Based on flow cytometry measurements of the response of the cell population to different stress levels, our group has developed a continuous-time Markov chain model which can be used to study the role of stochasticity in this system (Figure 6). The model predicts that the percentage of responding cells as a function of the stress level is the same for homogeneous and heterogeneous populations (Figure 7) and, hence, that the observed partitioning of the cell population into expressing and non-expressing cells can be attributed to stochastic reaction events that happen in the short time when Hog1 is present in the nucleus.
Once a quantitative model of the biological system has been derived, it can be used for several different tasks.
- PREDICTIONS: the most straightforward application is the prediction of the system behavior, under different conditions or different stimuli. In particular, in the Bayesian approach, it is possible to propagate the information gained from the parameter posterior distribution into the so-called predictive distribution. This allows one to quantify how much of the parameter uncertainty is actually important to determine the behavior of the system.
- ANALYSIS: a quantitative model can also be useful to gain additional insight into the biology of the system. For example, the identified parameters can give information about the rate of the reactions (i.e. which reactions are more frequent/important). Another possibility is to use the model to study what would be the effect of removing some of the reactions (knock-out) or the effect of external stimuli.
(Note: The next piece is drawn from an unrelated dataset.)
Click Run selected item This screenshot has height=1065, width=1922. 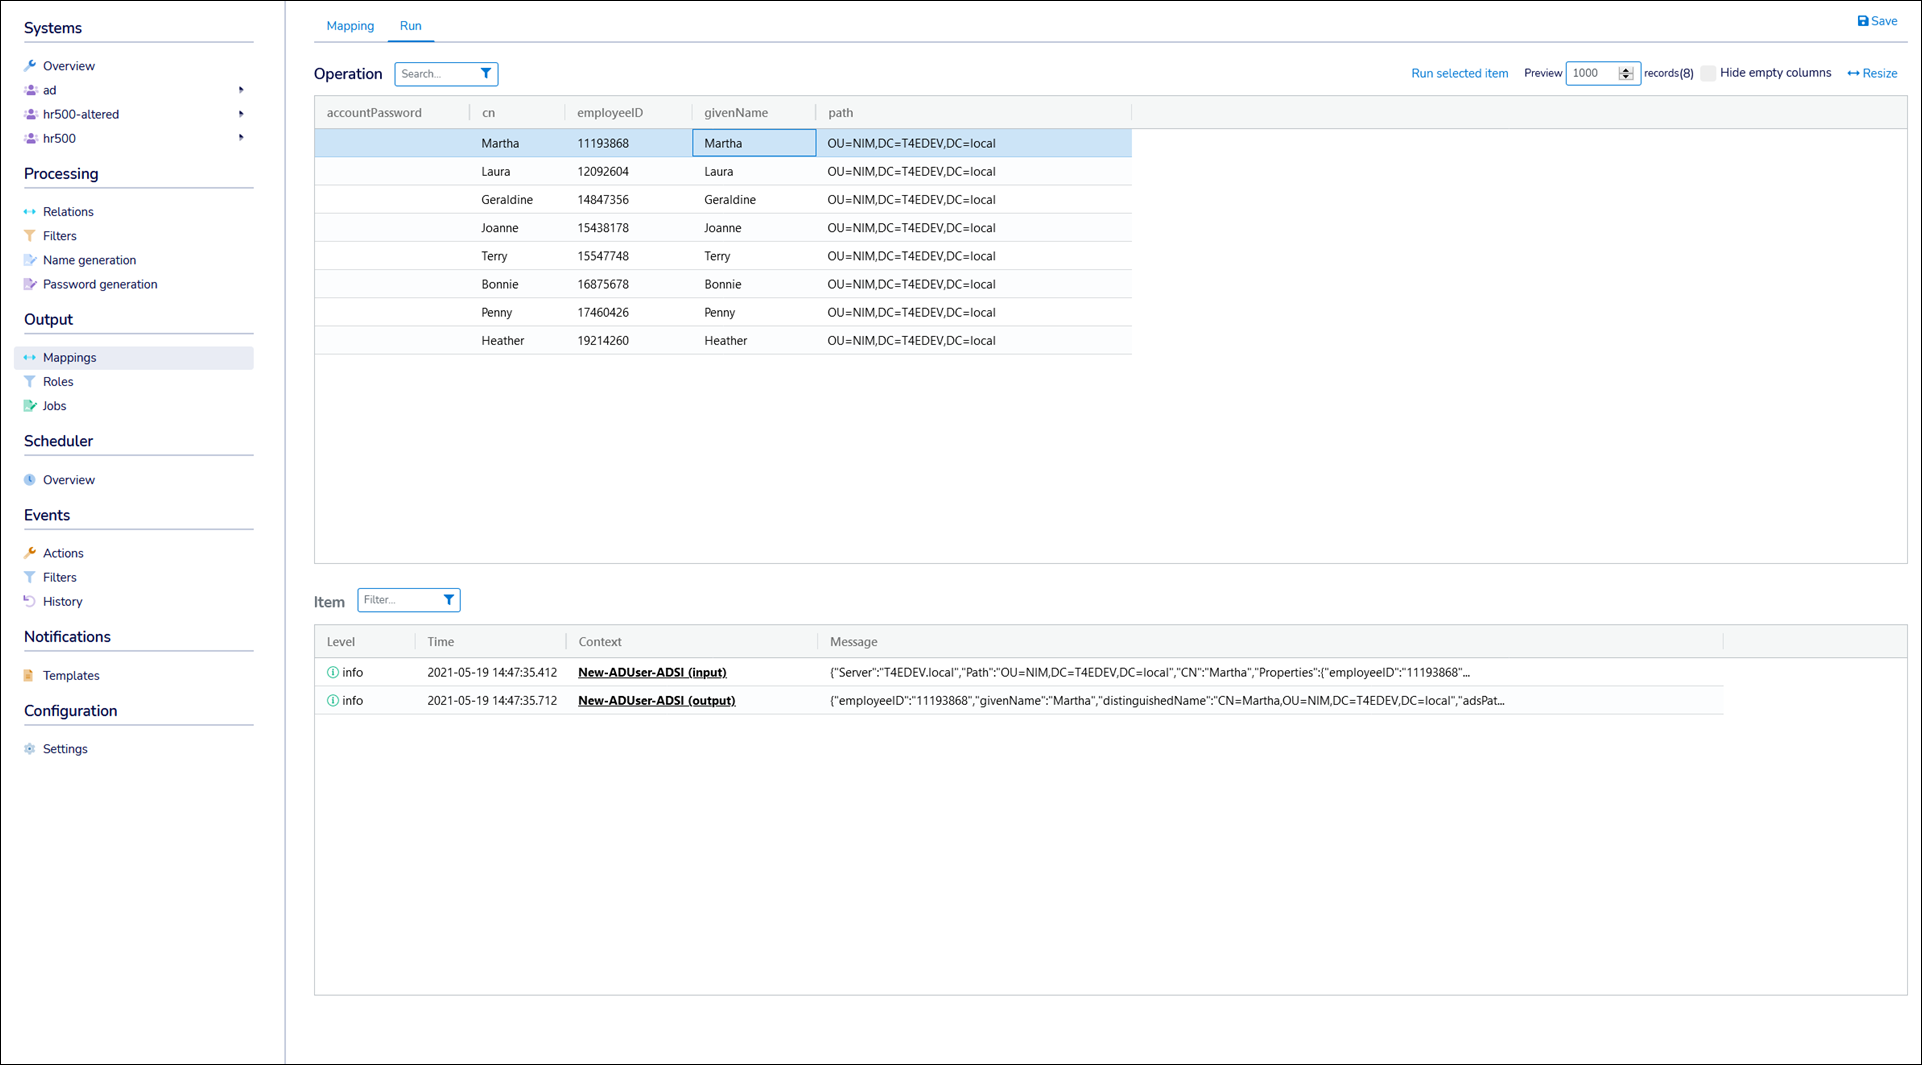coord(1459,73)
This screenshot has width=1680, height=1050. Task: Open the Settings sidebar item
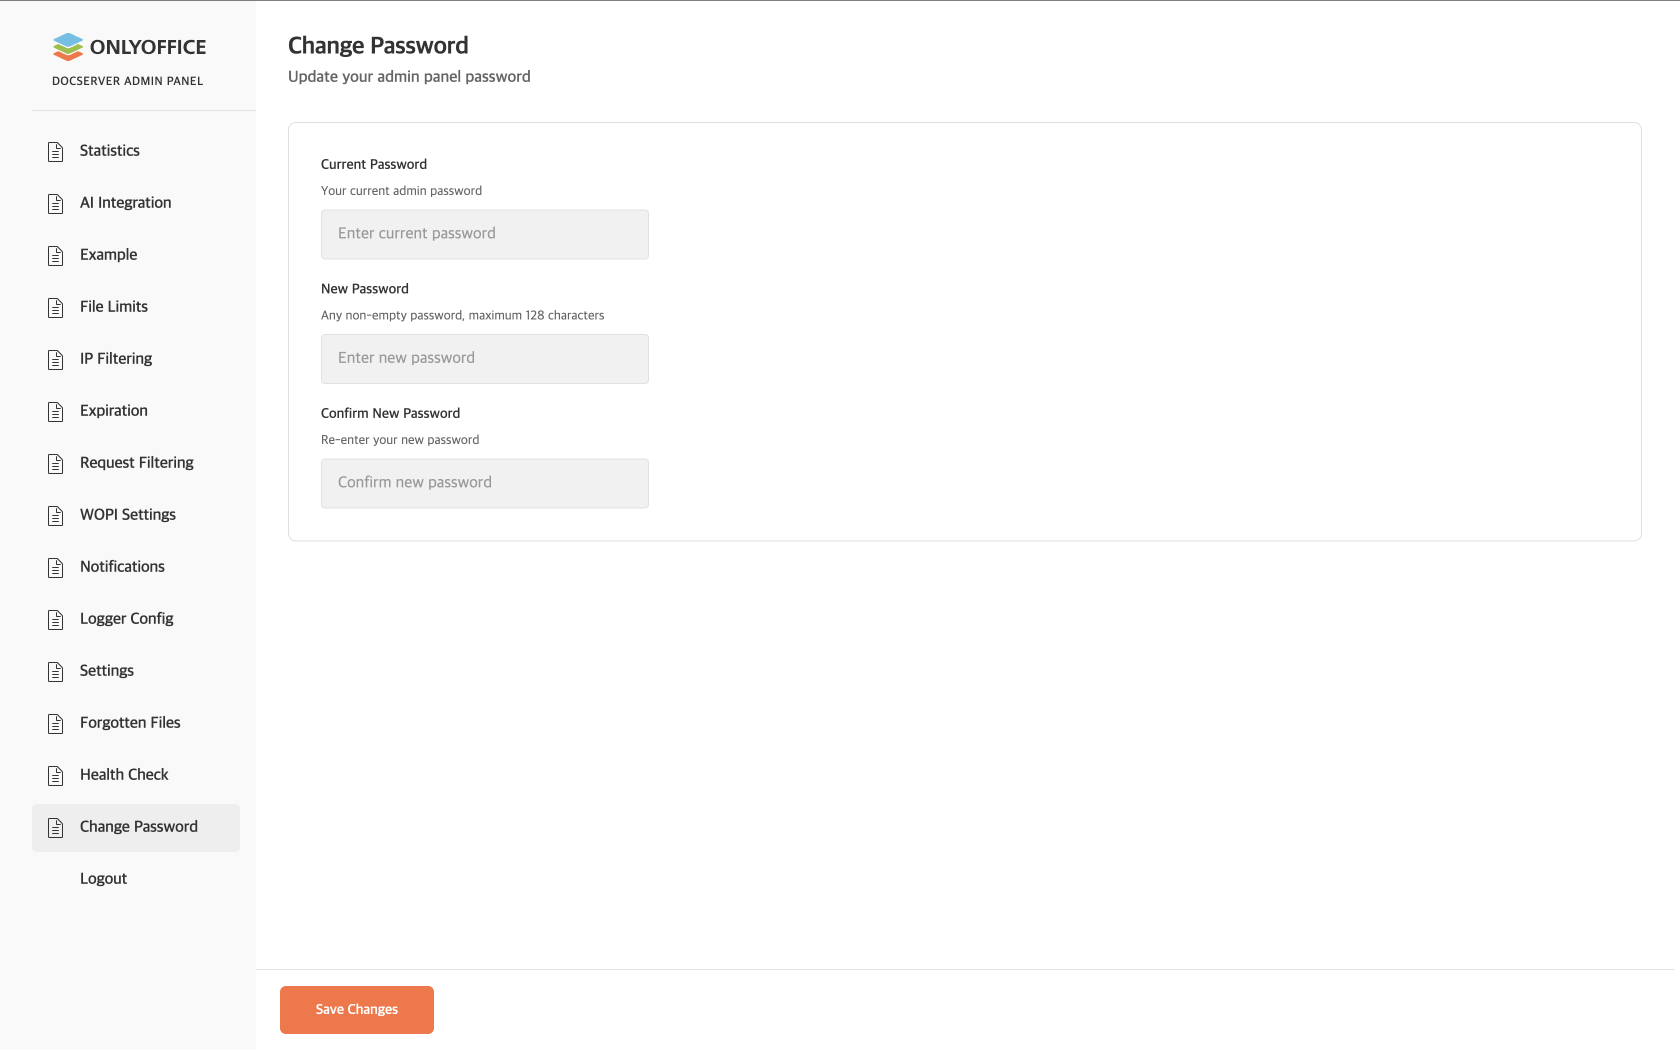point(106,671)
- CONTROL: A quite interesting aspect of systems biology is that it is nowadays possible to construct biological components that react to external inputs, such as light or concentration signals. Quantitative models of such components can be used to design which signals should be applied to the system in order to obtain a desired behavior. For example, in the case study detailed below, a light signal is used to control the protein production of a gene expression circuit in yeast. In this context, a fundamental contribution can be gained from techniques developed in control theory. Viceversa, the analysis of controlled biological systems can open new theoretical challenges for control theorists. In our group, we are actively doing research on reachability for biological systems. For the system described in [9], this task turned out to be strictly related to the reachability analysis of switched linear positive systems.